The latest of this group of ‘Scourge’ caricatures, ‘A Sepulchral Enquiry into English History’, has no Lady Hertford, but it does offer potent jibes at the Regent. Inspired by an attempt at Windsor Castle to find the remains of the unfortunate Charles I, it shows the Regent starting back in terror at the sight of his exhumed headless body. Among the words in the Regent’s speech bubble one can descry, almost erased, ‘sovereigns and decapitation’. It was often a telling ploy of caricaturists to give people the pleasure of deciphering half hidden words. The Regent’s private secretary urges him to look in the opposite direction, at Henry VIII – a king who knew how to get rid of unwanted wives. A daring point, for the Regent had been trying to engineer a divorce from his wife Caroline, whom he had cast aside shortly after marrying her eighteen years before.
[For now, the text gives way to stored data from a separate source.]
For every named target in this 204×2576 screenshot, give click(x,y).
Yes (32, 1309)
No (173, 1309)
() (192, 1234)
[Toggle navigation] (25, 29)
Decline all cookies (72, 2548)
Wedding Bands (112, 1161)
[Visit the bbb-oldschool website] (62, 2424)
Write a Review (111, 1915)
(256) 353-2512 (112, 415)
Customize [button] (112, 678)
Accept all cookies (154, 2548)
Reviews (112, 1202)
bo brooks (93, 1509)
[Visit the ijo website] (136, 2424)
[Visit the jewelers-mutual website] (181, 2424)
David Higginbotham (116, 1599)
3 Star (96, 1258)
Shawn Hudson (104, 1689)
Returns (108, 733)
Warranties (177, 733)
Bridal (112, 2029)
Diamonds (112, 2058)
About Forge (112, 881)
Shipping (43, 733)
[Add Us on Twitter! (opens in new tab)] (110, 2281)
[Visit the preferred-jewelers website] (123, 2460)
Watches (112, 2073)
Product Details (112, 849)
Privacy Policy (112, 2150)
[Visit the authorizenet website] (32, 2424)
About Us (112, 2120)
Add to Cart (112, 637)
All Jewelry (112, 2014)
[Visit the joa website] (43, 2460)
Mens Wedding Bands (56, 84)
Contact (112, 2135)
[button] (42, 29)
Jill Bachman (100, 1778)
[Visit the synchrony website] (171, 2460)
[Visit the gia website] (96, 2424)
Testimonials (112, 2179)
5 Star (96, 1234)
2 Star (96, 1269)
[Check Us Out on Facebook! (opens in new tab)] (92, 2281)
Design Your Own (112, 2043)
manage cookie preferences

For the next ten years, with Gillray and Isaac Cruikshank dead and Rowlandson past his best, Cruikshank was the leading caricaturist. He produced many hundreds of prints – social and comic as well as political – of which some too will be found in this catalogue. He went on to be a remarkably prolific and inventive book illustrator and creator of polemic as well as comic art. But as his biographer, Robert Patten, says, his work for Jones of ‘The Scourge’ and for another political publisher of the day, William Hone, “was at the very centre of his artistic development.” (Robert Patten, George Cruikshank’s Life, Times, and Art, Vol 1. 1992).